Writing clinical and regulatory documents involves input from the arenas of clinical and nonclinical operations, regulatory compliance, biostatistics, pharmacokinetics, safety, quality assurance, and project management. However, the writer can complete the bulk of the text, with functional groups acting as experts, advisors, and reviewers. Peer-to-peer verbal discussions or bullet points from the functional experts can provide the information needed for more difficult sections of the document, so that functional experts do not need to write paragraphs. Thus, having the bulk of the text written by a medical writer not only produces a higher quality document in less time, but also frees up the functional staff to focus on their primary roles and responsibilities. The experience of writing a large number and variety of documents allows the medical writer to plan ahead for the writing of the future NDA/CTD. Each document is written as a chapter in the NDA/CTD by incorporating position statements that are supported by study results. Position statements define the value of the study and may relate to study rationale, design, patient population, conduct, results, or conclusions. When combined, the position statements link the various documents together and tell the story of the NDA/CTD. Consistency is a key to planning for the NDA/CTD, and is supported by well-designed templates, boilerplate language, and style guides that are created by the medical writer to be used throughout the drug development process without dramatic revision. Consistency is vital when discussing results and conclusions from a given study in multiple documents, and uniform data presentation between clinical study reports allows results and conclusions to be more easily combined when integrating the summaries for the NDA/CTD. Consistency can be easily lost when multiple functional experts write individual sections of documents. Furthermore, the medical writer can control the master document, facilitating version control and maintaining document stability (i.e., prevention of document corruption).

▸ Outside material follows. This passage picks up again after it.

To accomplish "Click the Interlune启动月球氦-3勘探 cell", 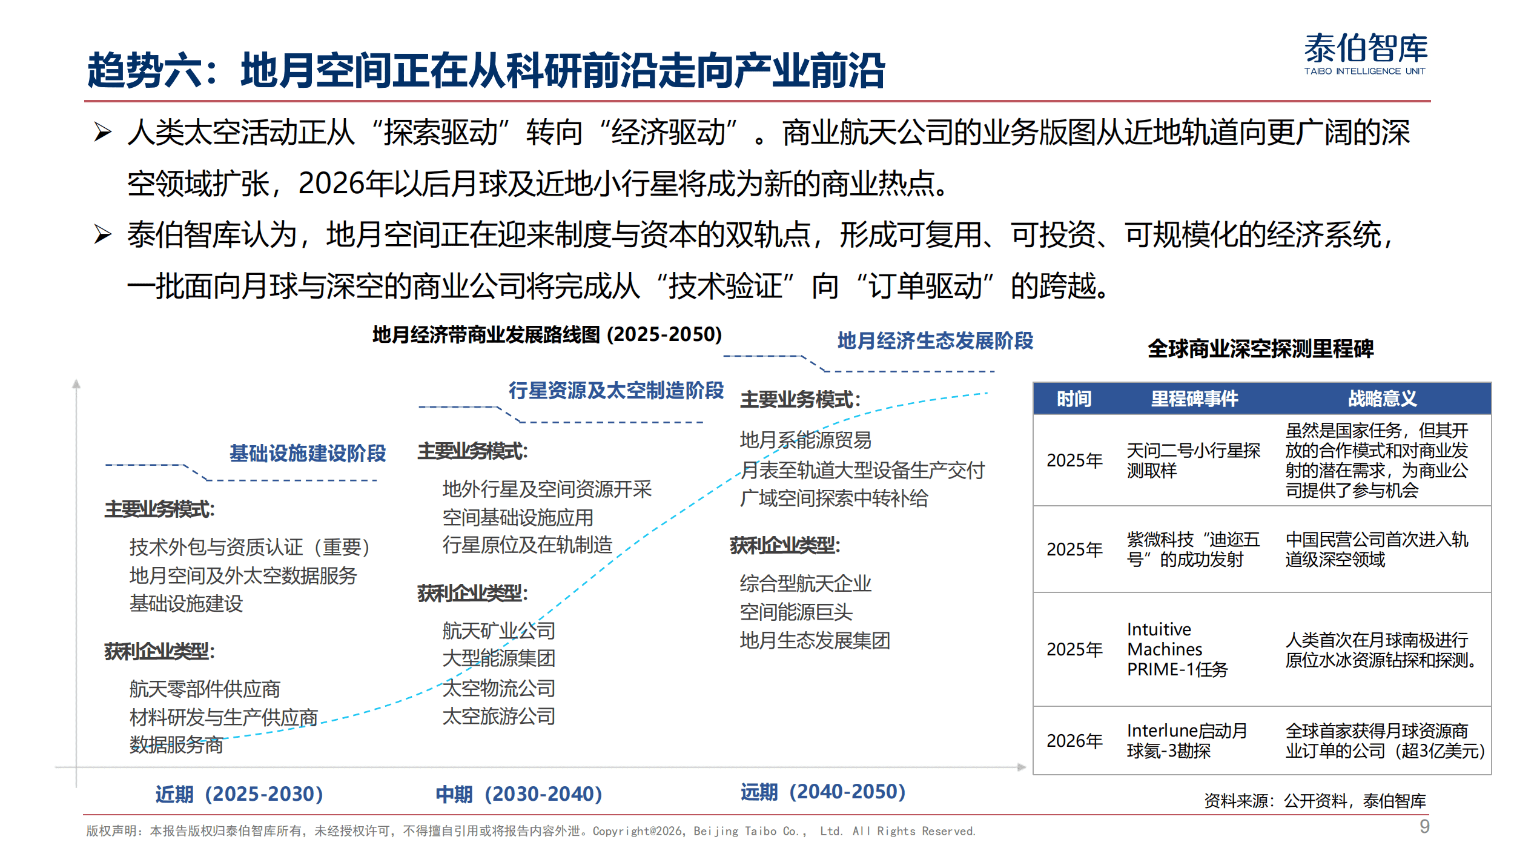I will point(1186,741).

Because highly skilled medical writers drive the writing process, and in general write and type faster than the functional staff, they can complete a document in less time. Time is important, since delays in finalizing a document often amplify and can cause serious consequences downstream, potentially compromising clinical operations and regulatory submissions.

Coordinating the Document Review Process
The medical writer is the ideal person to coordinate the document review process. Drafts of a clinical and regulatory document are typically reviewed by all functional research areas, management, and other interested parties. The medical writer and the document owner (usually a medical monitor) compile, prioritize, and categorize (accept, reject, or need discussion) suggestions by the reviewers. A better written document generates fewer reviewer comments and thus reduces both the review and comment resolution time. The highly skilled medical writer can also provide reviewers with the rationale for why their specific suggestions were rejected, allowing the reviewers to know that their comments were not ignored and making it less likely that they will make the same suggestion on the next draft. Suggestions that cannot be easily resolved are discussed as a group at a comment resolution meeting. The medical writer can run these meetings, guide the discussion, and record the group consensus and/or decisions, which are then used to write the next draft.

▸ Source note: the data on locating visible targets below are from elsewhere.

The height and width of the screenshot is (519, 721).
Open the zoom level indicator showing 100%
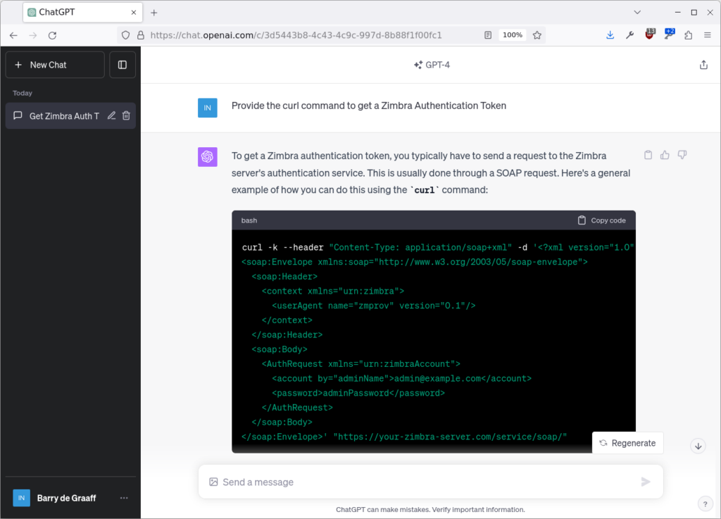(512, 35)
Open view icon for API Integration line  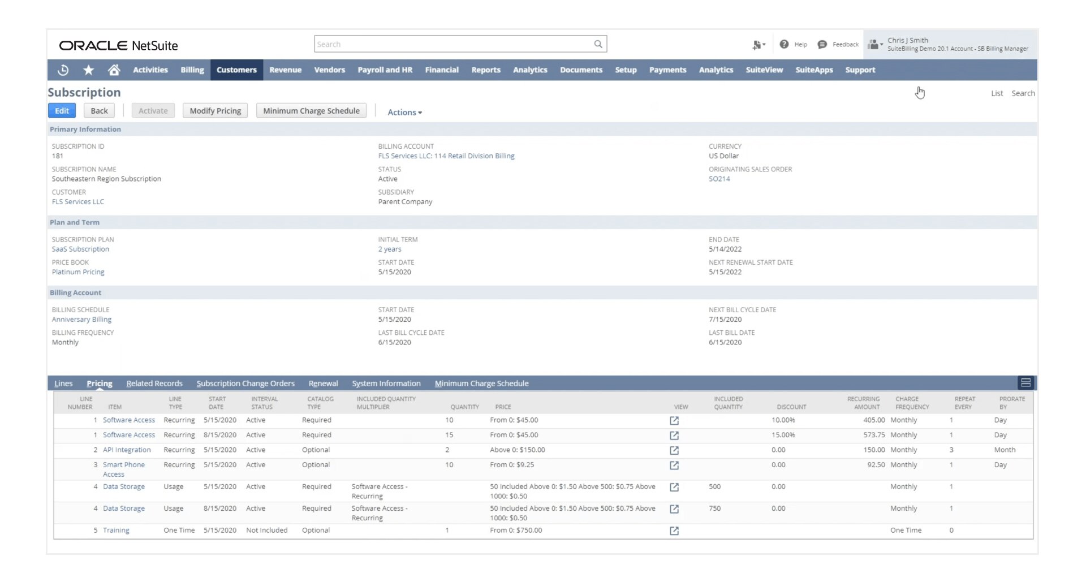pos(674,451)
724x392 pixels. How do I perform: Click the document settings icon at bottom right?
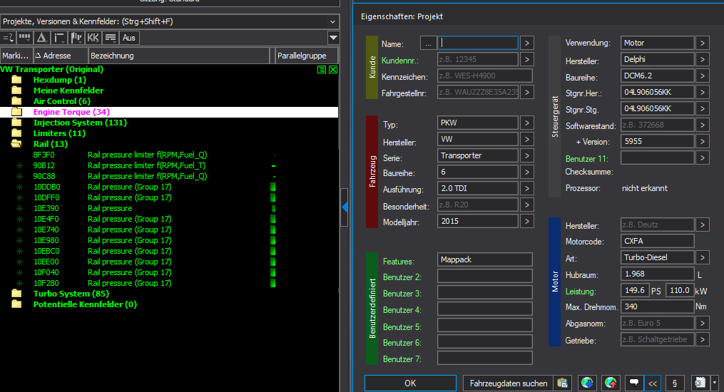(698, 383)
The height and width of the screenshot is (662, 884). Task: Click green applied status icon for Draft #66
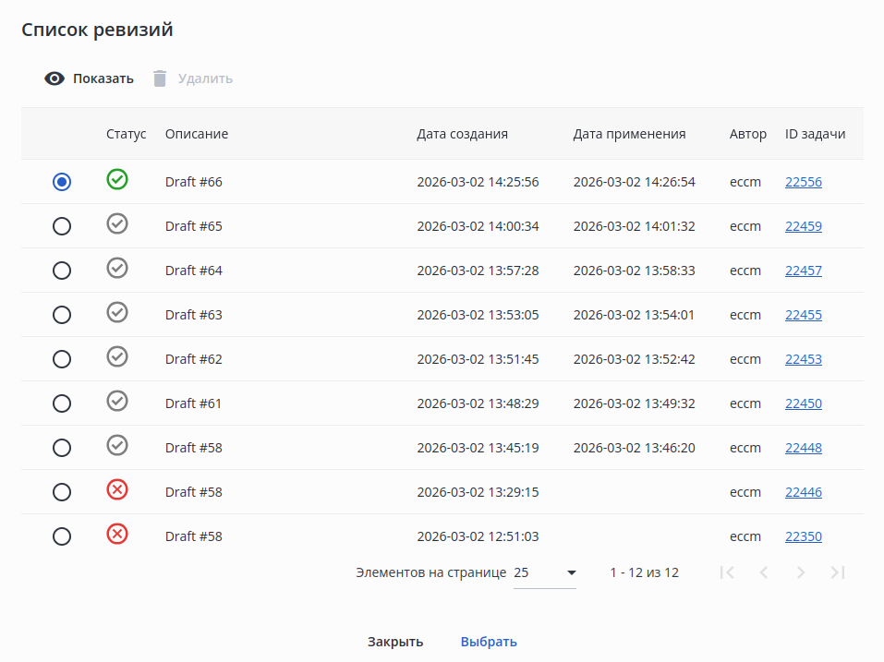tap(117, 179)
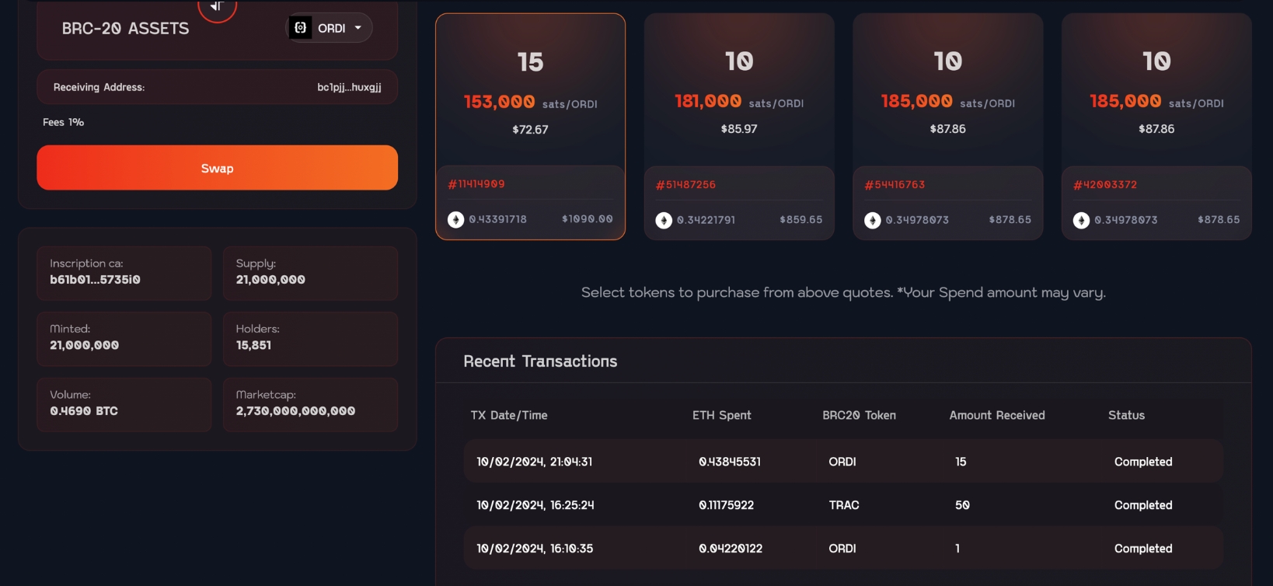Click Ethereum icon on inscription #42003372
1273x586 pixels.
coord(1081,221)
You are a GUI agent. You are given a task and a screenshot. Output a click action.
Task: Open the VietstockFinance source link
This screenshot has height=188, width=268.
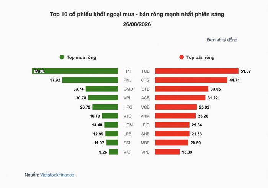pyautogui.click(x=57, y=175)
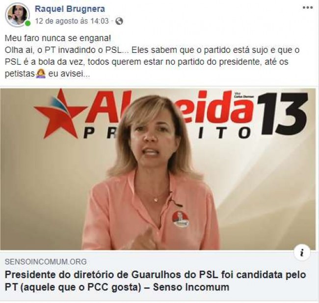Click Senso Incomum at end of headline
The image size is (319, 303).
click(191, 287)
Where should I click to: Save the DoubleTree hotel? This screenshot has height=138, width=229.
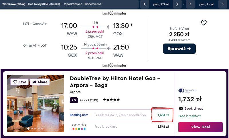(19, 82)

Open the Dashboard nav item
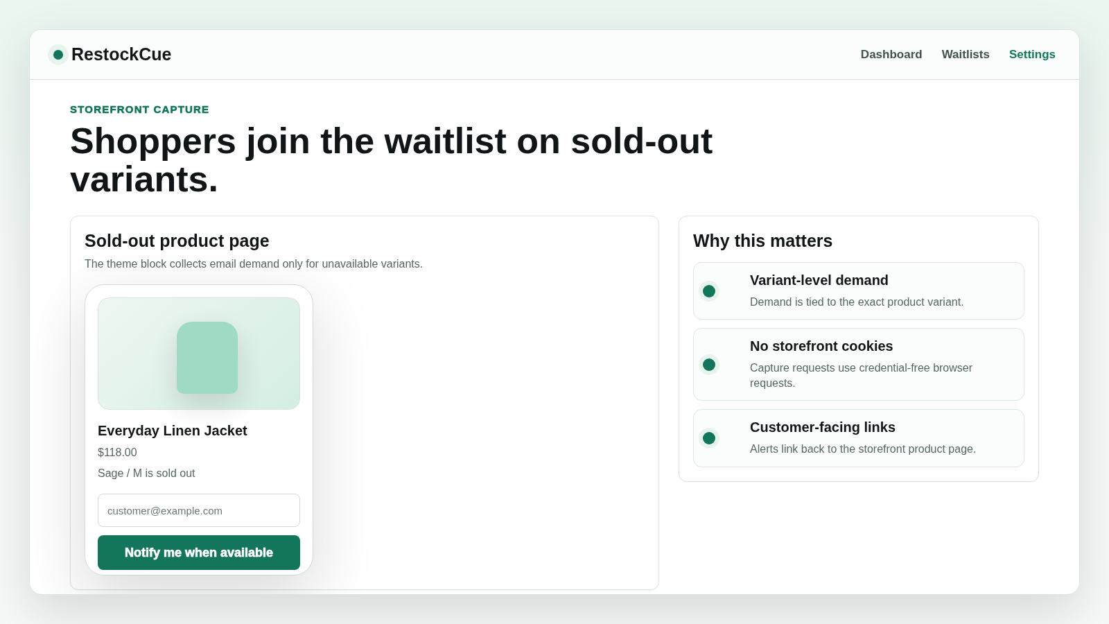(891, 54)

Identifying and Obtaining Literature References
Establishing and maintaining processes and databases related to reference articles are important for the efficient preparation of clinical and regulatory documents, and are critical for the preparation of an NDA/CTD. Highly skilled medical writers have vast experience searching literature databases and reading scientific and medical literature; thus, they are capable of finding and obtaining references that support specific concepts or statements in the text.